The following is a brief summary of the taught Modules on MSc in Radiation Biology course. Each module includes between 6 and 12 theoretical lectures.

  1. ‘Physics & Chemistry of Radiation Action’ explores the science behind ionising radiation and other concepts related to medical imaging, radiation oncology, and radiation protection. (Module lead: Mark Hill)
  2. ‘Molecular Radiation Biology’ discusses the different types of DNA lesions produced by ionising radiation, how they are recognised, molecular repair systems, and consequences of errors in the repair process. (Module lead: Tim Humphrey)
  3. ‘Cellular Radiation Biology’ focuses on the response of cells to irradiation, and factors that can modify this response. (Module lead: Mark Hill and Monica Olcina)
  4. ‘Normal Tissue & Applied Radiation Biology’ discusses the pathogenesis of normal tissue reactions to radiation, and strategies for protection and mitigation. (Module lead: Ketan Shah)
  5. ‘Whole Body Exposure & Carcinogenesis’ considers the biological principles underpinning the response of the human body to ionising radiation exposures. (Module lead: Liz Ainsbury, Public Health England)
  6. ‘Radiation Epidemiology’ discusses the use of epidemiological studies to determine the consequences of exposure to radiation. (Module lead: Zhe Wang)
  7. ‘Imaging Technologies’ examines the different imaging methods and their underlying physical and biological principles. (Module lead: Mahon Maguire)
  8. ‘Tumour Microenvironment’ explores the microenvironment of the tumour and how this can influence the response to radiation. (Module lead: Geoff Higgins)
  9. ‘Applications of Radiation Therapy’ considers the latest techniques in radiotherapy, and offers a more in depth look at the physics of novel radiotherapy techniques. (Module Lead: Kristoffer Petersson)
  10. ‘Translational Radiation Biology’ looks at new biologically-based techniques being translated from the laboratory to clinical use. (Module lead: Eileen Parkes)
  11. ‘Clinical Radiation Biology’ discusses the principles of radiation oncology, exploring clinical developments from trials, with particular emphasis on selected tumours. (Module lead: Tim Maughan)
  12. ‘Radiation Protection’ examines how the international system of protection from stochastic and deterministic tissue effects is translated and applied in UK legislation. (Module lead: Daniel McGowan)

Independent study: It is vital that students cultivate habits of self-directed learning in order to thrive in an academic environment.

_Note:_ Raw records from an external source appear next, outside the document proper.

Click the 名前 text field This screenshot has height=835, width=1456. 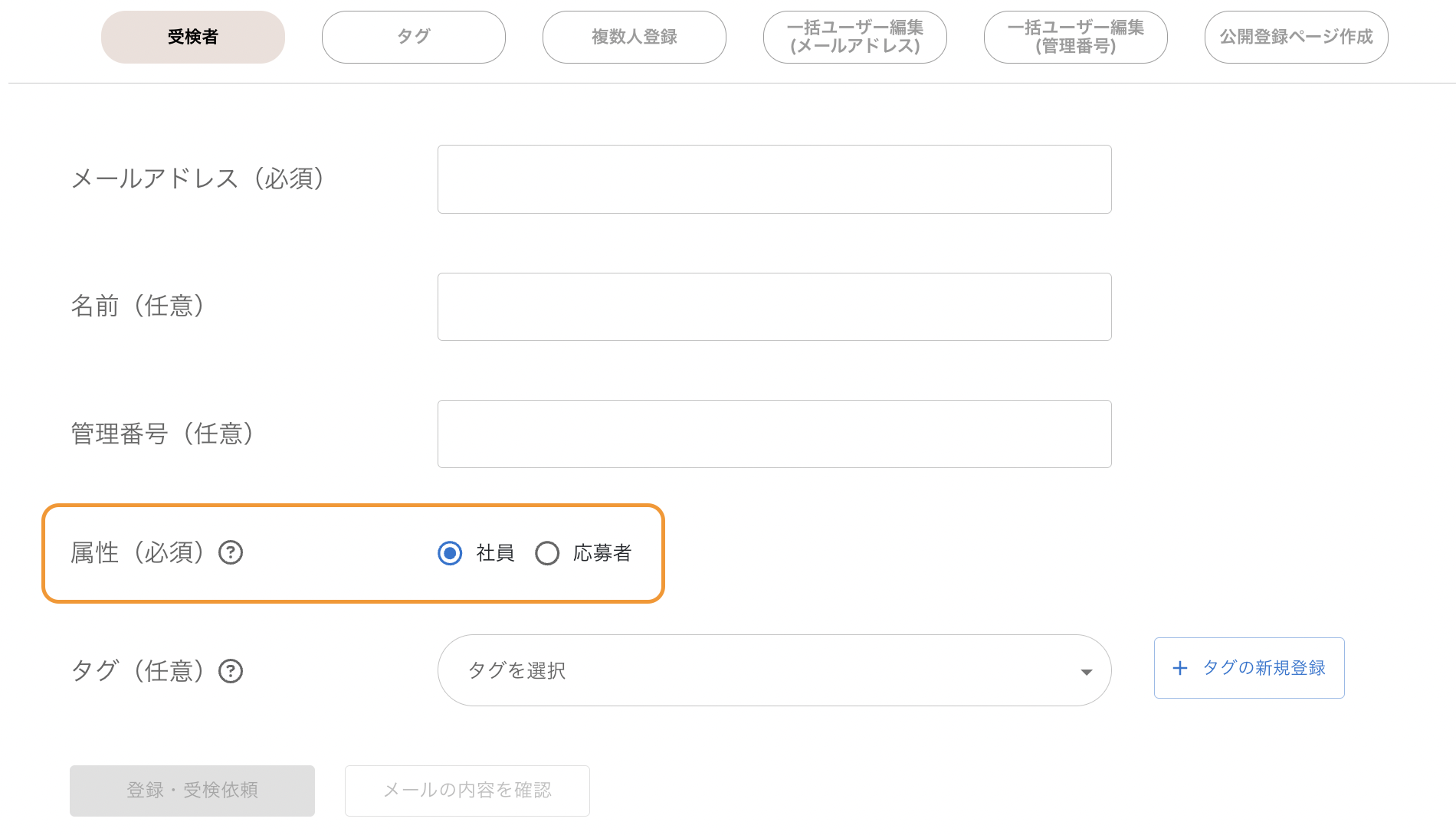pyautogui.click(x=774, y=306)
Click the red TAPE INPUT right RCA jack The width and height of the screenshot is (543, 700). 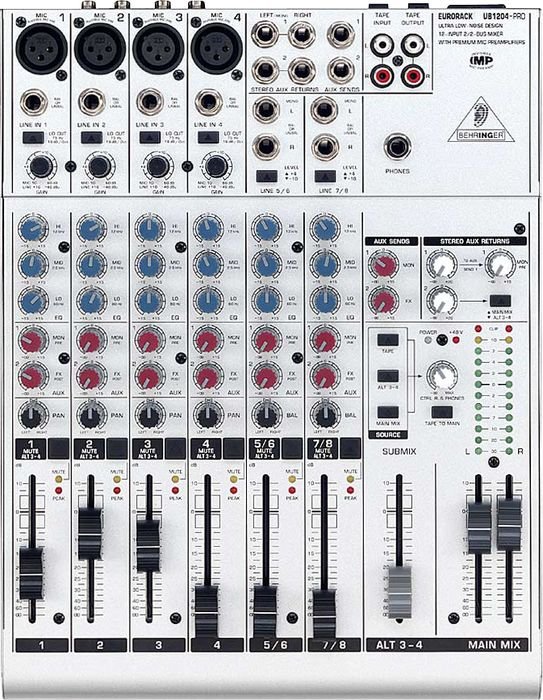pyautogui.click(x=383, y=75)
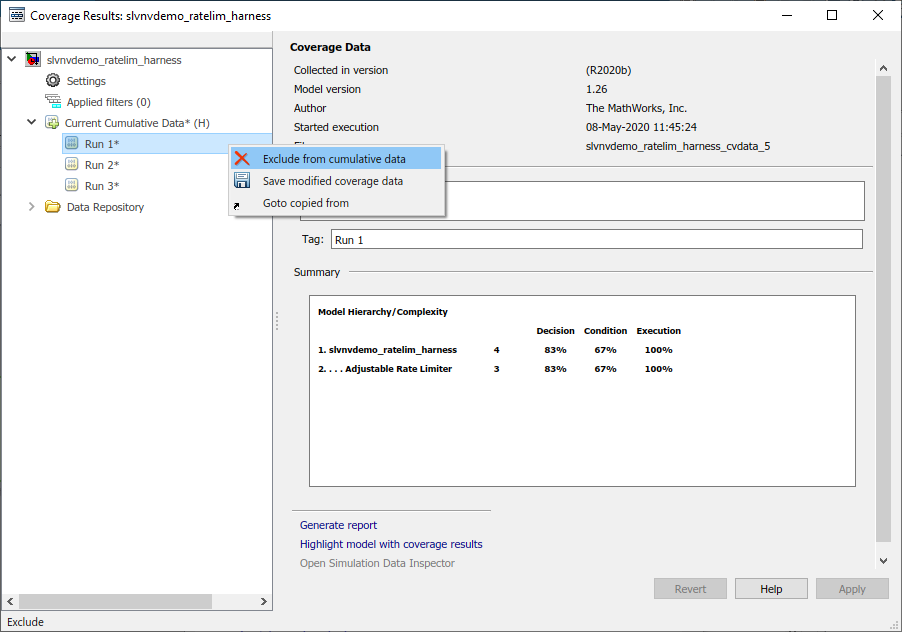Click the save floppy disk icon
The width and height of the screenshot is (902, 632).
pos(242,181)
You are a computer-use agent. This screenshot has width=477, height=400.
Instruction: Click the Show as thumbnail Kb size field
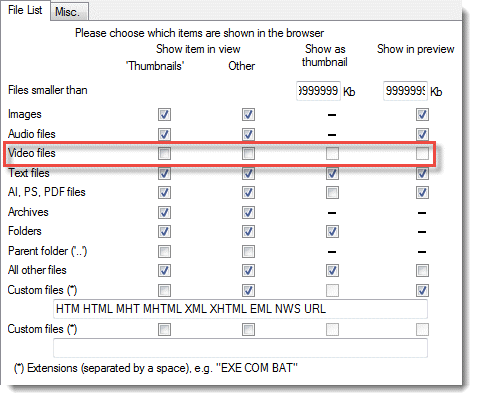318,91
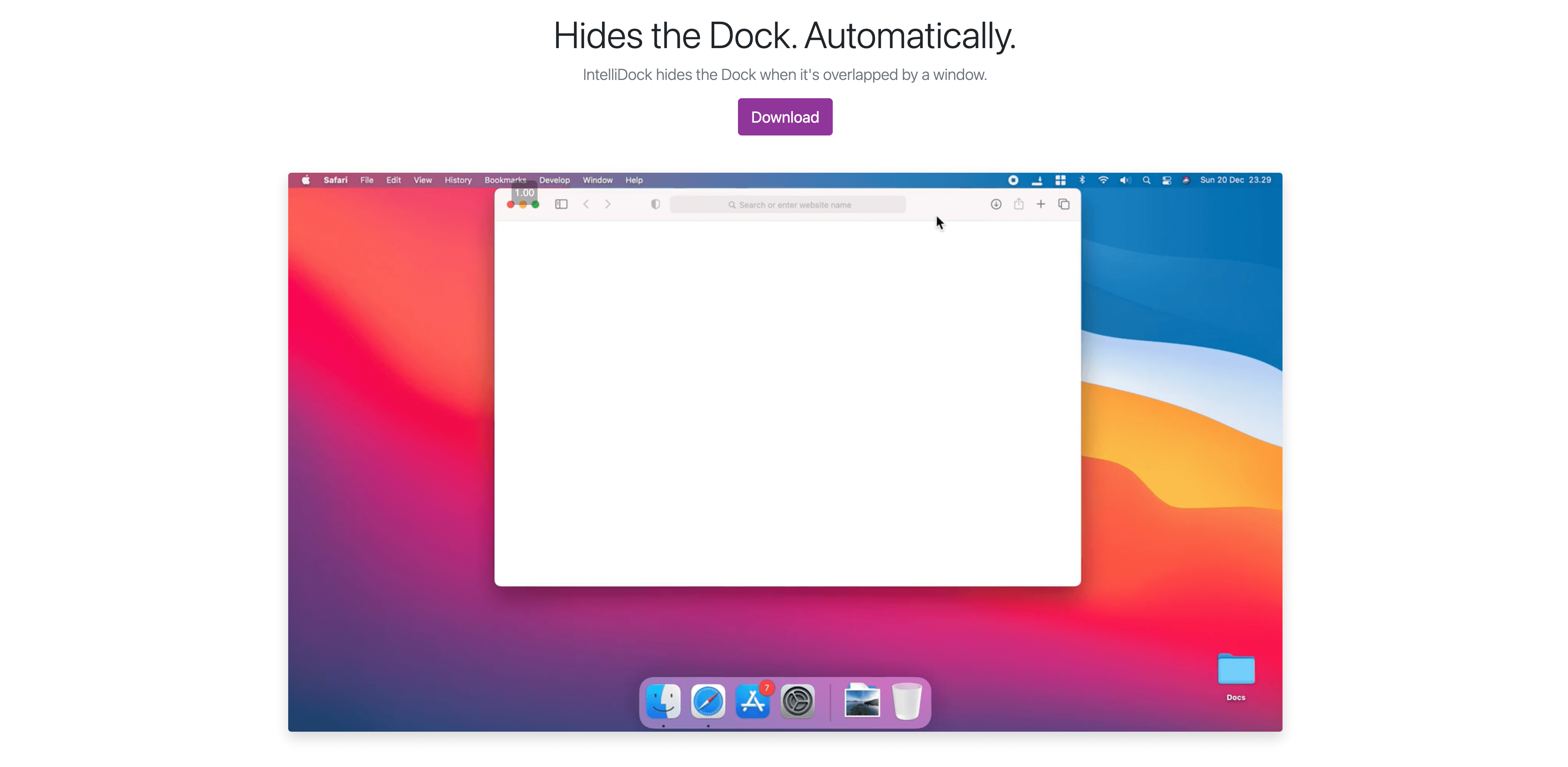Viewport: 1568px width, 767px height.
Task: Open the Bookmarks menu
Action: [505, 180]
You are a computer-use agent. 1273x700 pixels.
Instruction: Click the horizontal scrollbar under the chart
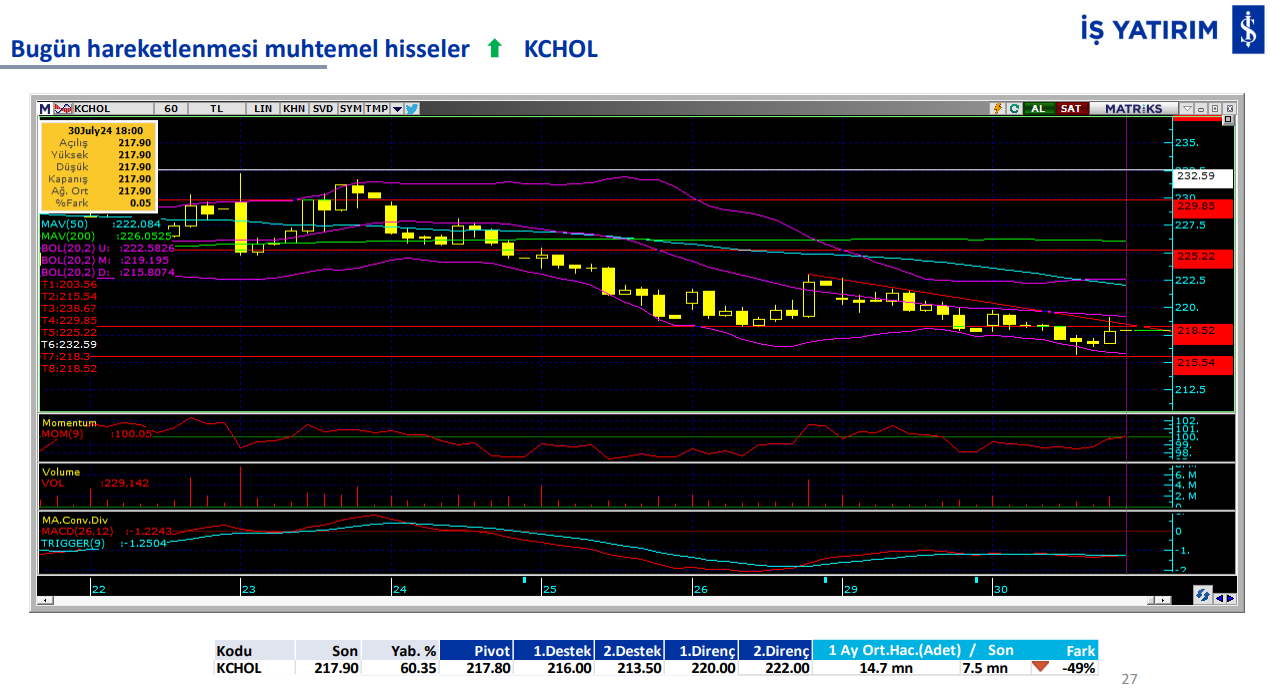click(x=600, y=601)
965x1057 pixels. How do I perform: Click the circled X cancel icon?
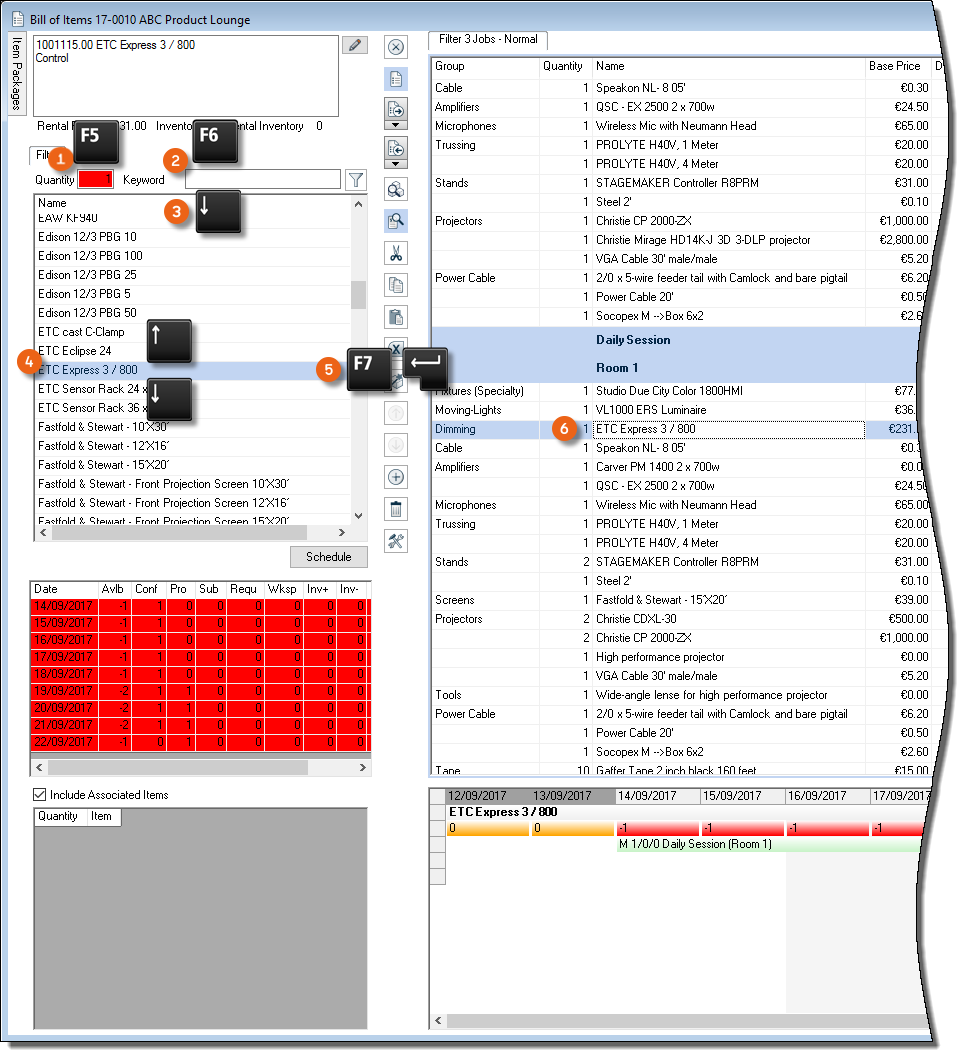(x=395, y=47)
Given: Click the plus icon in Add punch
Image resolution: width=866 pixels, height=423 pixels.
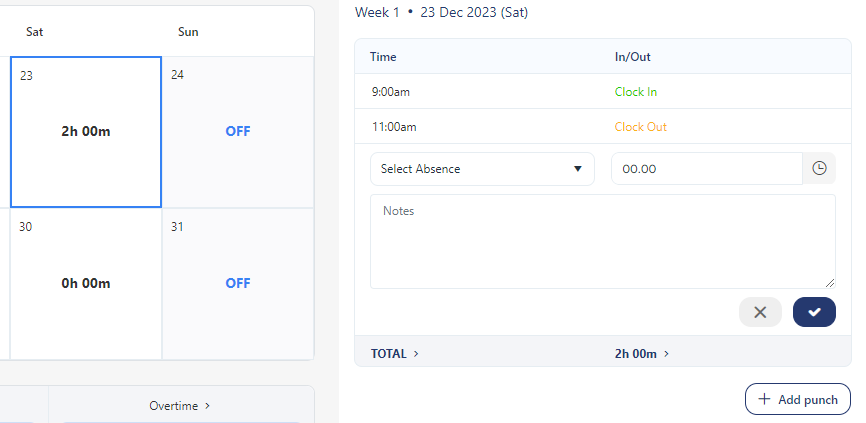Looking at the screenshot, I should 765,399.
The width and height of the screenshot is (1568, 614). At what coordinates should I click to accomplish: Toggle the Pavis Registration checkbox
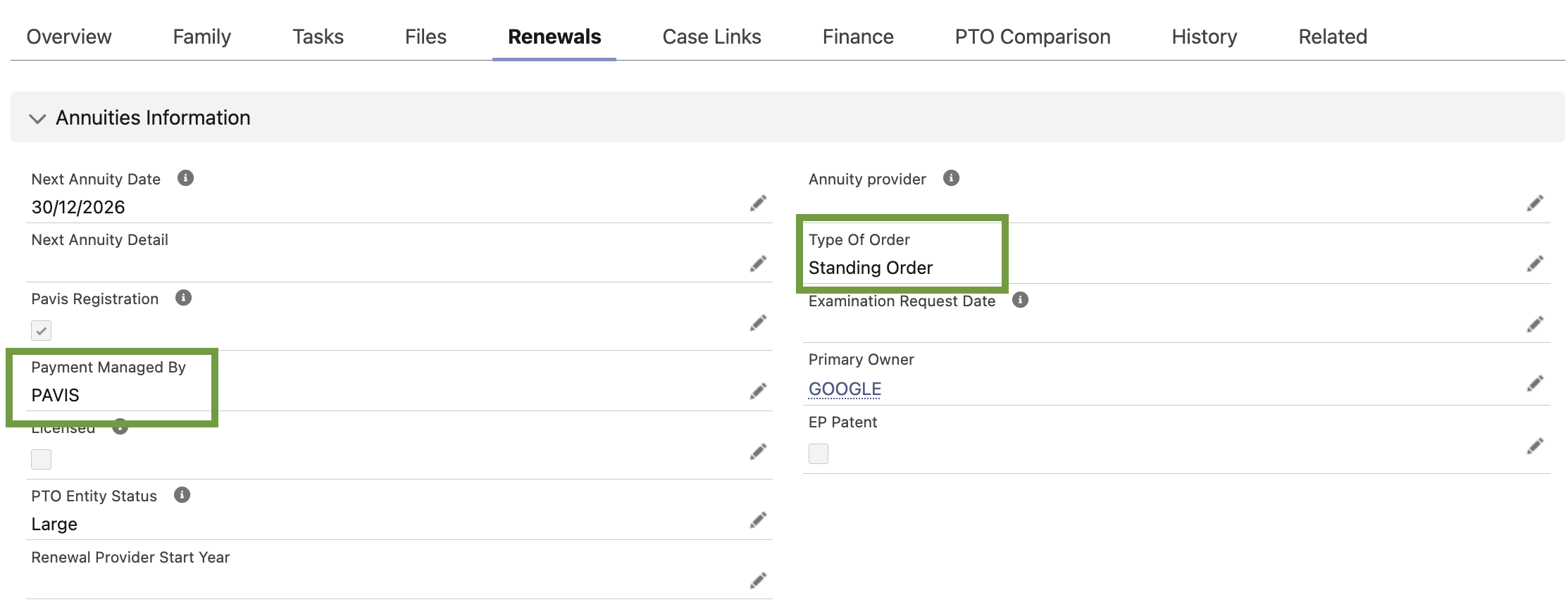42,330
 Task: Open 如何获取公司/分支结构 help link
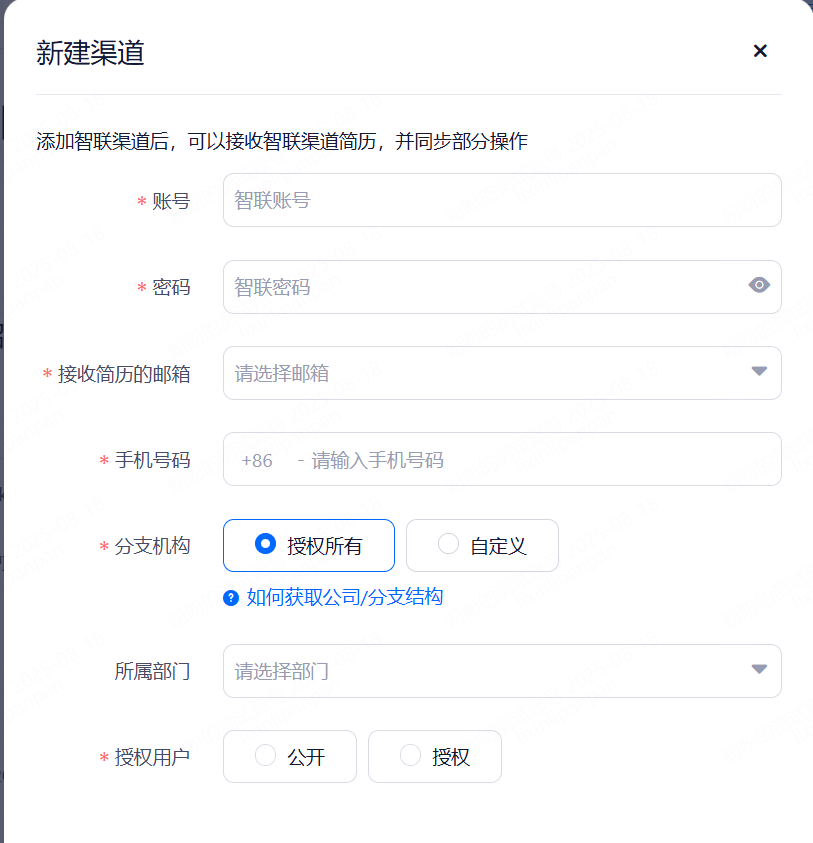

We strongly recommend spending at least 15 to 20 study hours per week (outside classroom time) focusing on directed reading, preparation for lectures and tutorials, completion of formative essays and small group projects, completing course work, preparing for exams and independent research to further develop knowledge and expertise.


 

This course is reviewed annually and subject to minor changes in response to feedback and evaluation.